[Input material]
-- -- --

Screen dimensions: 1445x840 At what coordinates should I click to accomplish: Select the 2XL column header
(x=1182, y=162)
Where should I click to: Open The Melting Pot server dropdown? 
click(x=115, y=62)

-- -- --

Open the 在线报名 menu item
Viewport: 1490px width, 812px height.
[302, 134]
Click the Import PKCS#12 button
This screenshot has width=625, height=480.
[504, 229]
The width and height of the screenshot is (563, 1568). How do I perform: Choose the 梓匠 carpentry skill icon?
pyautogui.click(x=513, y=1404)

-- -- --

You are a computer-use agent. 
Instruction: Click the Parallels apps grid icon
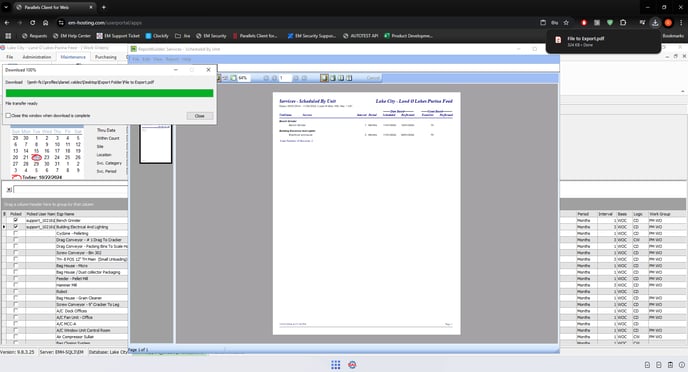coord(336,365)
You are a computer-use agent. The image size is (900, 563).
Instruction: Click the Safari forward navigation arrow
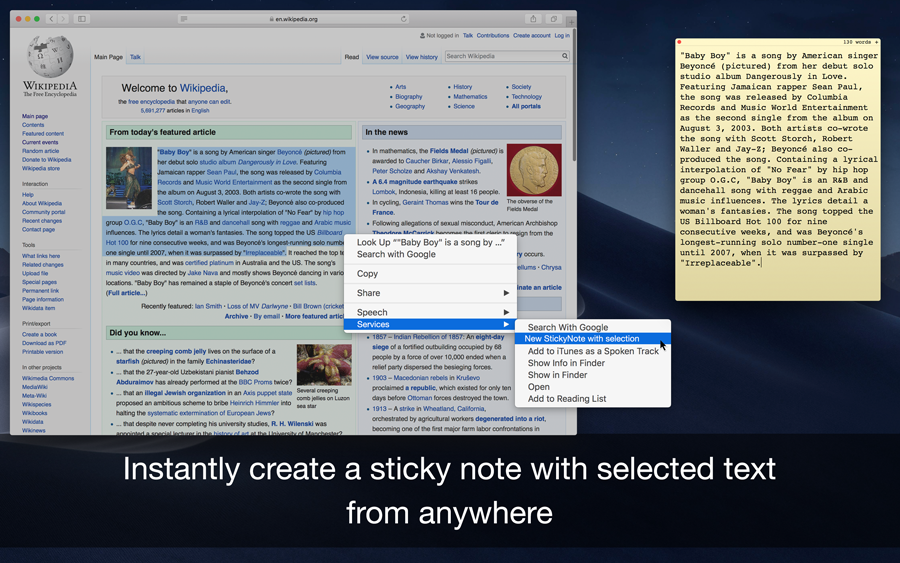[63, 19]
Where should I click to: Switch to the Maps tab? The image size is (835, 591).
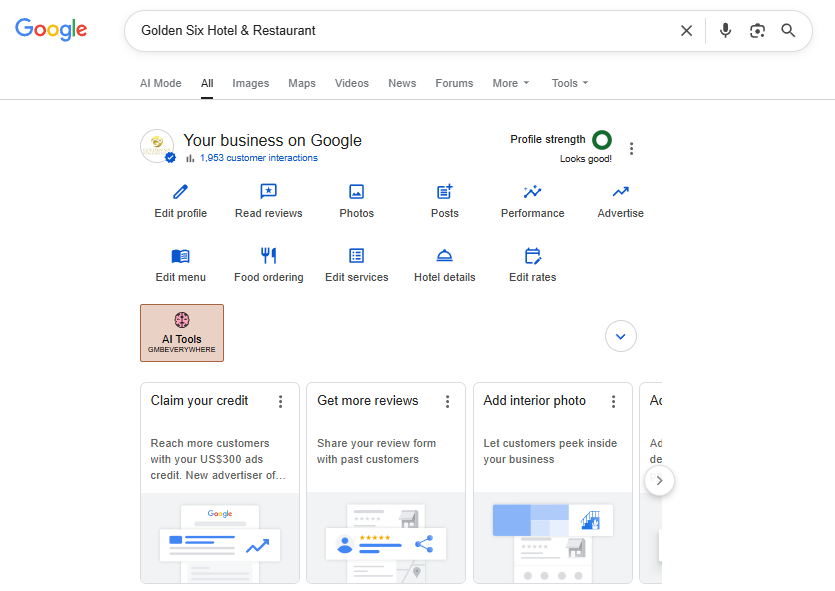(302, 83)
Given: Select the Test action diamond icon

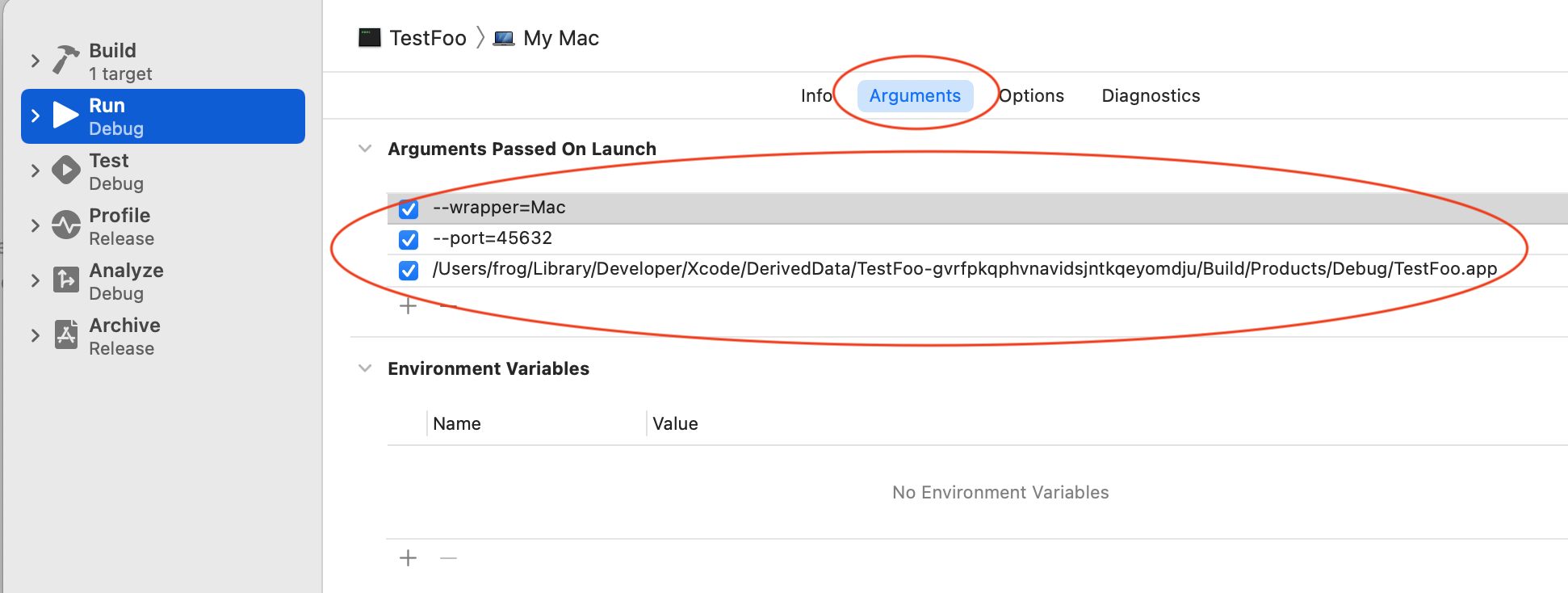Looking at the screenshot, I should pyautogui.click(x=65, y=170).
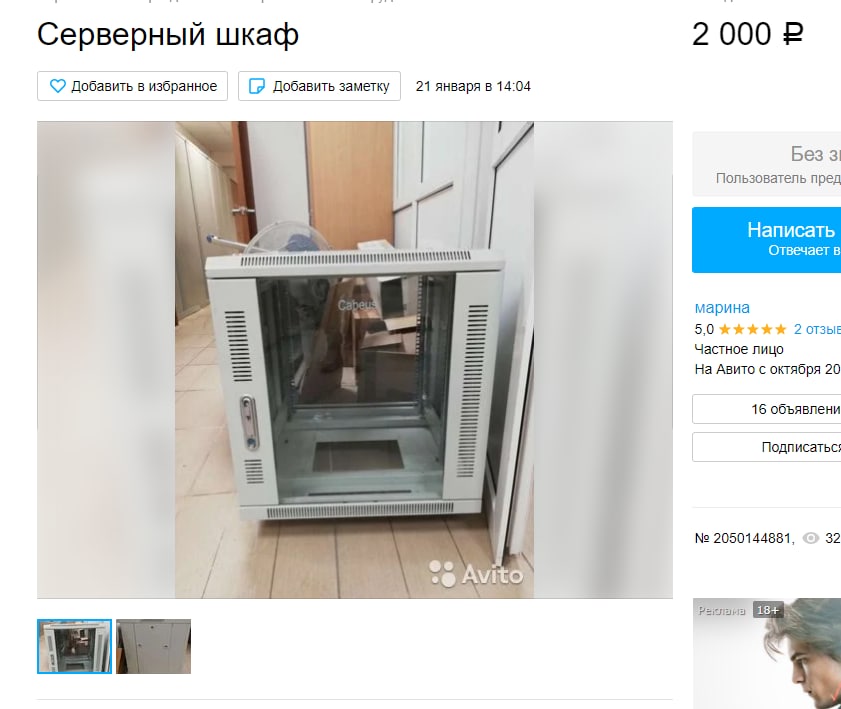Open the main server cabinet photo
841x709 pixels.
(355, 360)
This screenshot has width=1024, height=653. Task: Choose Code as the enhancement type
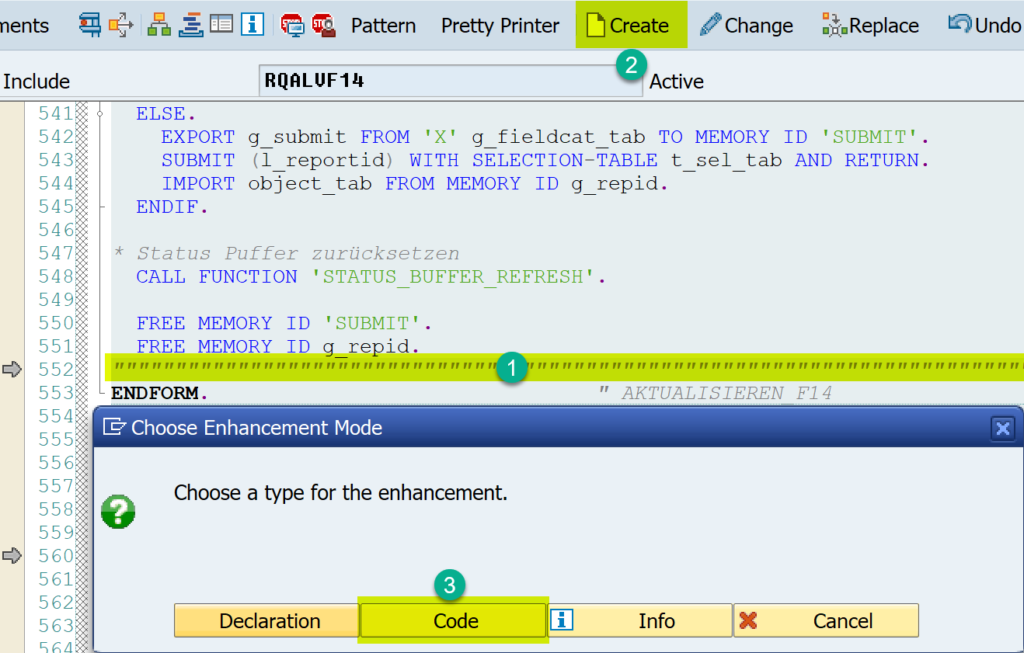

-- -- --

[Assignment] Your task is to copy each line of the entries that includes the word "computer".

[Answer to the problem]
You are a computer-use agent. 
You are a computer-use agent. The image size is (900, 563).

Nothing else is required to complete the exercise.